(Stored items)
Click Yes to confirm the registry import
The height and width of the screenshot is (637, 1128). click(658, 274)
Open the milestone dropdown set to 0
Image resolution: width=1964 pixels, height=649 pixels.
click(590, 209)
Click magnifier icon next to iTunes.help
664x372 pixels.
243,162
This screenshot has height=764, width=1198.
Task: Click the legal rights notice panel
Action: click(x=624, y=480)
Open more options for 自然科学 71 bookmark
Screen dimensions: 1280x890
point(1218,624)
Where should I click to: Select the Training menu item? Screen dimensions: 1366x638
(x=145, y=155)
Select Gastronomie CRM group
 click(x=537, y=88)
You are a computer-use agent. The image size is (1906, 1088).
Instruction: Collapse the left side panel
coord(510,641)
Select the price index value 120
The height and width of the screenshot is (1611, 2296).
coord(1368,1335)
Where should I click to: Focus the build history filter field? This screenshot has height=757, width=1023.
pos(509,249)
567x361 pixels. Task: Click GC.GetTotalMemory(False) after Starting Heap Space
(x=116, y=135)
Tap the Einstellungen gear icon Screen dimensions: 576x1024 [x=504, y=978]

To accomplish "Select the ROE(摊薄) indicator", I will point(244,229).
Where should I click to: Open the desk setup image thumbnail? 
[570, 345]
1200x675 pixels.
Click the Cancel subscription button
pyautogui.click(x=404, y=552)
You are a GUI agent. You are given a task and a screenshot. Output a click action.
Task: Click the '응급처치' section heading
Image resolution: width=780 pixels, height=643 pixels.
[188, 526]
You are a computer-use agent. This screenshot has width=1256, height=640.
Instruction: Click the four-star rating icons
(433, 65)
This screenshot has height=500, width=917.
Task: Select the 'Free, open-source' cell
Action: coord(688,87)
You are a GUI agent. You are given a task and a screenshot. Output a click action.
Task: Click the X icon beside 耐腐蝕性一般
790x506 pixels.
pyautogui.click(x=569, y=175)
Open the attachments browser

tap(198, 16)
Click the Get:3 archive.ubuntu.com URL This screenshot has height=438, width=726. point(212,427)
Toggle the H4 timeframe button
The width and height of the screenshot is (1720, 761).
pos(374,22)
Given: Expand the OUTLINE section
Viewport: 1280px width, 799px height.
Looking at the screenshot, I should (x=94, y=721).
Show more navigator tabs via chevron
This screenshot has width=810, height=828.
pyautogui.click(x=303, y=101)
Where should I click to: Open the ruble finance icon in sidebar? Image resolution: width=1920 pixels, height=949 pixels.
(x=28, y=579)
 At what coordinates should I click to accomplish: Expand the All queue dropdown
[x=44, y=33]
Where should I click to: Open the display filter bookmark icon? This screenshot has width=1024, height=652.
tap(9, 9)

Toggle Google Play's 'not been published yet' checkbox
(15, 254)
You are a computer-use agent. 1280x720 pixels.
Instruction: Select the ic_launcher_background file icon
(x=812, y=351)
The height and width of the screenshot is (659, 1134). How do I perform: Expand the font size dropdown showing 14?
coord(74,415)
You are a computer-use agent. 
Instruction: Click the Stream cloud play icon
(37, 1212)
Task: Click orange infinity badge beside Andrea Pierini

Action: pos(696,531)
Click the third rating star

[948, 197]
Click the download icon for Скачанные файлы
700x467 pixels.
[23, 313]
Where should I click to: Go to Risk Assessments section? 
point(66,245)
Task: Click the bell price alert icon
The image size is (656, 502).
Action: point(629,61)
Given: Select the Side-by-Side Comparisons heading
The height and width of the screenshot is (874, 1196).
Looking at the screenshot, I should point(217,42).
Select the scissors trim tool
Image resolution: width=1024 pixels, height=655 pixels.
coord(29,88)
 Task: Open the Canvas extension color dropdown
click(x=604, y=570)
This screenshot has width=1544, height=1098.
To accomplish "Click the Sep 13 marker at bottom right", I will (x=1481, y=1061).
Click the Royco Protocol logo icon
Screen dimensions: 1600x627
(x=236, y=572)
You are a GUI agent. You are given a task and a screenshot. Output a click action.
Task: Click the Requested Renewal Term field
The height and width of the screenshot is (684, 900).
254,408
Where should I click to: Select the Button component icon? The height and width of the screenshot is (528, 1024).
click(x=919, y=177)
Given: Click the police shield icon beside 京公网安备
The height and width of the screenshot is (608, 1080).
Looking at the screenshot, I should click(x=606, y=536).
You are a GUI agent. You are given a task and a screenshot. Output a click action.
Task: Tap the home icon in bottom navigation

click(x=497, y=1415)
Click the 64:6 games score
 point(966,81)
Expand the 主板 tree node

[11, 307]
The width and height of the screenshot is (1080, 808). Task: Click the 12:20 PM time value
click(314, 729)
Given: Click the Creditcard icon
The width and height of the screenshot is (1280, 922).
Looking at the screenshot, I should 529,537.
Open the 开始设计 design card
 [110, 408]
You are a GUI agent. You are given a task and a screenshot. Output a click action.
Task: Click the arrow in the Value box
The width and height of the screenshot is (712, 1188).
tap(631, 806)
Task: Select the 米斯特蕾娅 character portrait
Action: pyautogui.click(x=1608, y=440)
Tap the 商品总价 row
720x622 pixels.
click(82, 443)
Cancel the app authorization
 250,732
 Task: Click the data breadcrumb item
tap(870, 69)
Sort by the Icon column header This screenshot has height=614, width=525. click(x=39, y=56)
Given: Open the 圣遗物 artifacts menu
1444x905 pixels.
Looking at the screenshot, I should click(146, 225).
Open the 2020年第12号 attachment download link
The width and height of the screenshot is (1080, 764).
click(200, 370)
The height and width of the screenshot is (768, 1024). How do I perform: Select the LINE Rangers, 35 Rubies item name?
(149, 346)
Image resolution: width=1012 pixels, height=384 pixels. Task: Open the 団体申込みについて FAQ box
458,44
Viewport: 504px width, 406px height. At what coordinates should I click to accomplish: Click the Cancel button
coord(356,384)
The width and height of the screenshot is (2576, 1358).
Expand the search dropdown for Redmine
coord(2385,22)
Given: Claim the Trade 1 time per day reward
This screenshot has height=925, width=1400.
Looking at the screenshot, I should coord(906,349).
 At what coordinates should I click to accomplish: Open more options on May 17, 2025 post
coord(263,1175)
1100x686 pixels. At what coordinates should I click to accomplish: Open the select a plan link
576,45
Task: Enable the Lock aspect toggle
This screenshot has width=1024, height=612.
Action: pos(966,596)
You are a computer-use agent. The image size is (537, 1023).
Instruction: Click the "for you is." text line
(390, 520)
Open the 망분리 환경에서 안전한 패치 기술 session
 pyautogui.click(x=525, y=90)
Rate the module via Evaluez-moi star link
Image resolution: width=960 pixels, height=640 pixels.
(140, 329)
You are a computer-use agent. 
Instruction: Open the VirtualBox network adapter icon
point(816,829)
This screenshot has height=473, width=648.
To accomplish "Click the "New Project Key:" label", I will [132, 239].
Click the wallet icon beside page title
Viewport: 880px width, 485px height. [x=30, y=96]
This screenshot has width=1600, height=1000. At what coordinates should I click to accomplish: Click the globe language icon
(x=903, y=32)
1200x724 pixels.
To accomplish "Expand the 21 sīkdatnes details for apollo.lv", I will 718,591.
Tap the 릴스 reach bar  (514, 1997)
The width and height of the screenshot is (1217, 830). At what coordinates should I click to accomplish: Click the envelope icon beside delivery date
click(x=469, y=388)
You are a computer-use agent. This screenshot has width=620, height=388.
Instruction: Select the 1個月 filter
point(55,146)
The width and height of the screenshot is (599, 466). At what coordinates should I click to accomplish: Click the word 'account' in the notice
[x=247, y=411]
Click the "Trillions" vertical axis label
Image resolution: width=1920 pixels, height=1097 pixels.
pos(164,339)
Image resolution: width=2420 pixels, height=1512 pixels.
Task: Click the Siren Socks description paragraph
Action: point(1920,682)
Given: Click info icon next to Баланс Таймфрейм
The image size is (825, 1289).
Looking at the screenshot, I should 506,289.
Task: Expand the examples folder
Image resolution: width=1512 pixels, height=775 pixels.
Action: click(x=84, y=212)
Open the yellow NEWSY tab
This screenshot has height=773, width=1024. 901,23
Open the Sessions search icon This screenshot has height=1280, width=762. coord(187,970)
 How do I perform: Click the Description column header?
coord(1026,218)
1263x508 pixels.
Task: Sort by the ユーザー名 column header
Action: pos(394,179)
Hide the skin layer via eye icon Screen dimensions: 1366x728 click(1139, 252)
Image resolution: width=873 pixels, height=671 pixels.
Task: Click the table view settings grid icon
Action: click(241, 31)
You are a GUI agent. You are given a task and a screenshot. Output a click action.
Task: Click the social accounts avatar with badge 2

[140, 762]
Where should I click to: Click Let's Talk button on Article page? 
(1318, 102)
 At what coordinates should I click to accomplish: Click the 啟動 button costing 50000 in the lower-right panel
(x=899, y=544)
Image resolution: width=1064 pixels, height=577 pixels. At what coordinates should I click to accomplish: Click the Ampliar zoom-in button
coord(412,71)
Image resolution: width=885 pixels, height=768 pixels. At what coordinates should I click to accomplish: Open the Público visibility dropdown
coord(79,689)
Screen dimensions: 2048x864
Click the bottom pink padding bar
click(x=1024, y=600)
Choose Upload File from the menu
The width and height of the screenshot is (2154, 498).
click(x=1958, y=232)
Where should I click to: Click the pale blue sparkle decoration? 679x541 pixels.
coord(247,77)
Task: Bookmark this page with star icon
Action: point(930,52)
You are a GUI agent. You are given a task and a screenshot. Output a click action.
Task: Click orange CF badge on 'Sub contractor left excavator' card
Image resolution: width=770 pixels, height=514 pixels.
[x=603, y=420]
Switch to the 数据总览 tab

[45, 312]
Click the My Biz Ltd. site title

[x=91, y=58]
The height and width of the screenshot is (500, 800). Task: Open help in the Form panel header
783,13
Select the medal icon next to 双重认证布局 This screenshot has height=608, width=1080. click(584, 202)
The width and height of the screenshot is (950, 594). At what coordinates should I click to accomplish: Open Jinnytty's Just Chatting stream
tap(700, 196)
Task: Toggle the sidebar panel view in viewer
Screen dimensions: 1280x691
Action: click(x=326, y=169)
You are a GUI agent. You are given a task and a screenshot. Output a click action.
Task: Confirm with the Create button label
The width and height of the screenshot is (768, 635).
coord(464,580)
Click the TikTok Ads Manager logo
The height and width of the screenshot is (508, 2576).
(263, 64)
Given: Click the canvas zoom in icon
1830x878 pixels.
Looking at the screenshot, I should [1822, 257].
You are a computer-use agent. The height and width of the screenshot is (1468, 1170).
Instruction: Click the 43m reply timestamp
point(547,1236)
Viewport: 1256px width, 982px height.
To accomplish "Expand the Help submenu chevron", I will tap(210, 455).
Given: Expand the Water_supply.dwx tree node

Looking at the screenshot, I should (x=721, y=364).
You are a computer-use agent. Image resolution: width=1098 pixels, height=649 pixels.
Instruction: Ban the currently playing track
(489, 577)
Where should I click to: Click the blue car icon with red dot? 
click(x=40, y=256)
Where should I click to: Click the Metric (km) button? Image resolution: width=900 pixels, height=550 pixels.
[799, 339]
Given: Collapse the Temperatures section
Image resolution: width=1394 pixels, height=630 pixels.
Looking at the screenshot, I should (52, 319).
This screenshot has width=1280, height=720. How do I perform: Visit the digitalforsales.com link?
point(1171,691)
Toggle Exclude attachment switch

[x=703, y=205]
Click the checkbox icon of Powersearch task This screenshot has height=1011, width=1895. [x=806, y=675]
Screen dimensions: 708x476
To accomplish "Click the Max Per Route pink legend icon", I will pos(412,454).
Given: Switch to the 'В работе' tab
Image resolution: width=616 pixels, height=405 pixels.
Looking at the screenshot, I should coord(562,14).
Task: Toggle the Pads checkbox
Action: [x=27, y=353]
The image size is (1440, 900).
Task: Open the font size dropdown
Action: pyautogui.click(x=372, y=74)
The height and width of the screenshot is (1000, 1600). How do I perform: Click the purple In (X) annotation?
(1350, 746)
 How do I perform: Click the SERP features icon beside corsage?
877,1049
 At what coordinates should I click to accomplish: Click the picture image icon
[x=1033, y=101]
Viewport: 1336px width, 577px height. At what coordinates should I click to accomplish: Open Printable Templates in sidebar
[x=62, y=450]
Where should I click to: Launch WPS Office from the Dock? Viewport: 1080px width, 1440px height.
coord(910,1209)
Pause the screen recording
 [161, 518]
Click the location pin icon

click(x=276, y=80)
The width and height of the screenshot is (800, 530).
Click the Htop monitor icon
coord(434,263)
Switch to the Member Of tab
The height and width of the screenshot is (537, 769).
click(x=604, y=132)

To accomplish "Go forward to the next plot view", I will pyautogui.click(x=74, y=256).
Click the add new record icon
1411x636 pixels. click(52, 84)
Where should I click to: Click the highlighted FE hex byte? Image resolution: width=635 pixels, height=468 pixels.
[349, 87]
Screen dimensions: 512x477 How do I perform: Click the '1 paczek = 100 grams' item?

TASK OBJECTIVE →
Working from the records above, write out verbatim only the lines from the line containing "The width and height of the screenshot is (2576, 1358)." through the line containing "You are a computer-use agent. The image size is (537, 1023).".

SOLVED PROBLEM →
The width and height of the screenshot is (2576, 1358).
Expand the search dropdown for Redmine
coord(2385,22)
Given: Claim the Trade 1 time per day reward
This screenshot has height=925, width=1400.
Looking at the screenshot, I should coord(906,349).
 At what coordinates should I click to accomplish: Open more options on May 17, 2025 post
coord(263,1175)
1100x686 pixels. At what coordinates should I click to accomplish: Open the select a plan link
576,45
Task: Enable the Lock aspect toggle
This screenshot has width=1024, height=612.
Action: pos(966,596)
You are a computer-use agent. The image size is (537, 1023).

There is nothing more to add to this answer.